begin EXERCISE MATERIALS

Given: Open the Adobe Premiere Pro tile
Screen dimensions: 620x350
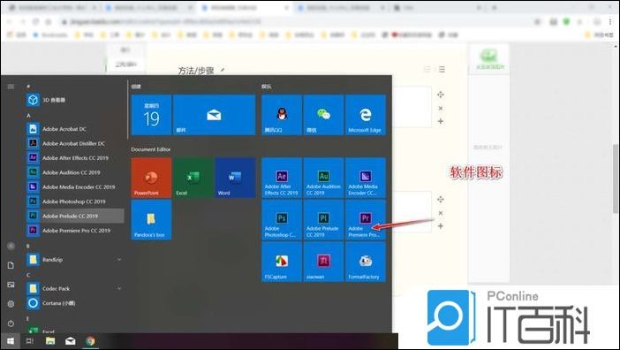Looking at the screenshot, I should click(366, 220).
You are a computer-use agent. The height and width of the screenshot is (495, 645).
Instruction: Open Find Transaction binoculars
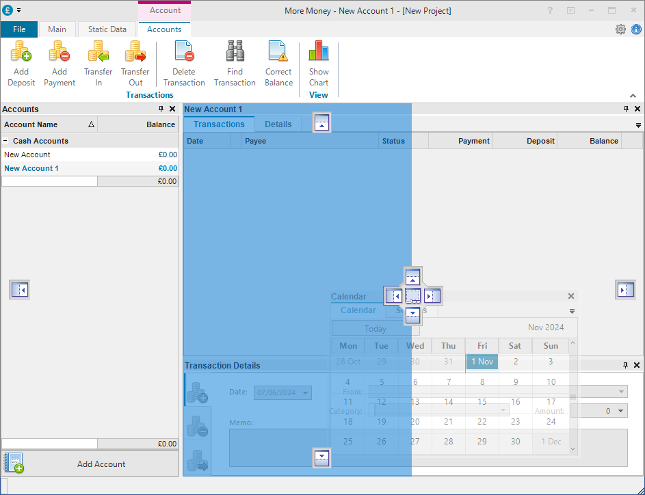click(235, 52)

end EXERCISE MATERIALS

» **PROBLEM**:
Put the part of the listing that opens with the line containing "You are a computer-use" and runs through the end into a numbered list, one line per item, skipping blank lines. Leave the pictures out of your answer.

» **RESPONSE TO THIS EXERCISE**:
1. You are a computer-use agent. The height and width of the screenshot is (495, 645).
2. Instruction: Open Find Transaction binoculars
3. click(235, 52)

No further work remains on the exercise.